Thursday, April 1, 2010
Stepping Moments
Joseph wrote his name for the first time yesterday. The p and h had magnificently long stalks, the o was perfect and the capital J was dashed off with flair (he’s been practising this for a while). E has become a nervous letter for him. The tail wobbled out a bit and then took off on another journey altogether.
“It’s a hospital bed”, he said.
This is a golden season. My mother’s vegetable patch is overflowing, gentle sunlight filters and flickers through the acacias that surround our house, and the air is perfect. Joseph and I went on a picnic yesterday, riding a red motorbike through the green paddocks to Mailman’s Gap. We boiled the billy there a few weeks ago, when my brother Ben visited, and it was so good to find that the forked stick he wedged over the fire is still standing. My fire was pathetic, but Joseph loved laying out the lunch and making tepid tea. Afterwards, I lay back into the damp shade and looked up into the canopy. Silvery gums, dead and alive, fig leaves, a circling crow. I thought about beauty as deeply as I could, under the splash-downs, tackles, rolls, knee-borne aeroplanes and little fists full of grass.

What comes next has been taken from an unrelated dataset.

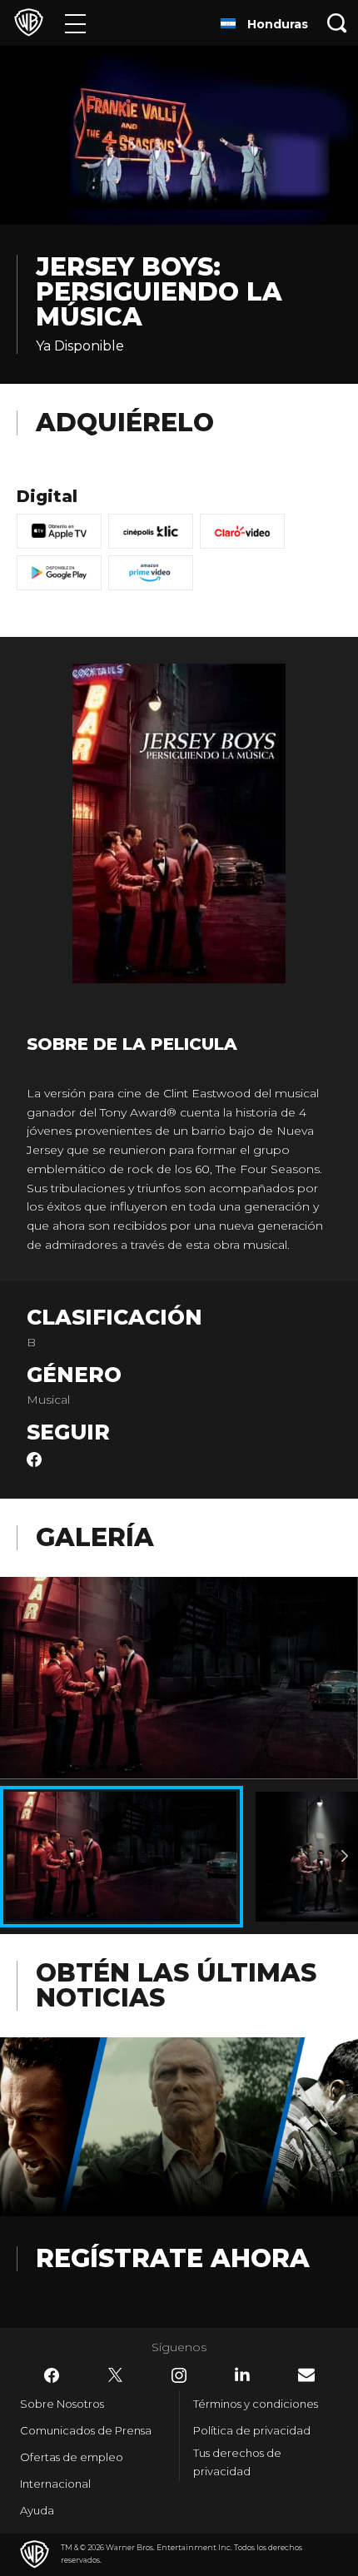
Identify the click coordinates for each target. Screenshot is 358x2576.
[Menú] (75, 23)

I am waiting on a letter that will tell us when Joseph’s second operation is scheduled. In May last year he had a gortex tube fitted inside his heart to channel blood into the proper atrium. Now tests show that veins have narrowed around the fix. The blood supply to his lungs is impaired. When I asked the cardiologist if narrowing could happen all over again, he changed the subject.
Several times a day, my thoughts leap out of confinement and fly to horrific extremes. Beauty is not always a refuge. Where’s the humour?
Joseph’s grandmother accelerates the Prius towards a woman and a pram, in our desperation to get to a parking spot, as I lean out the window and scare off the stressed old man who is trying to bring things to a sick child.
Joseph throws food at the café in the lobby and the woman who turns to us, as her wheelchair bound daughter moans wordlessly at being tube fed, asks:
“Wanna swap?”
The surgeon visits us in intensive care, looks at me looking at Joe under his spaghetti junction of tubes and wires, and says:
“Happy now?”
Every day, six children are born in Australia with a congenital heart defect. The system for fixing them runs on a knife-edge between efficiency and failure.
Our moments are like stepping stones on a rope bridge, suspended between what has happened and what is to come.
Wednesday, March 10, 2010
sweet home
Thursday, March 4, 2010
becoming contemplations
A decade and a half ago, I worked on the door of a Melbourne city night club. Most of the bouncers were greek, most of them did martial arts, and all of us indulged in a bit of philosophy as we scanned the cold concrete of Swanston Walk. I'd just copped one of life's king hits. The guys were a little further down the track. It was winter, and 3am, for about six months.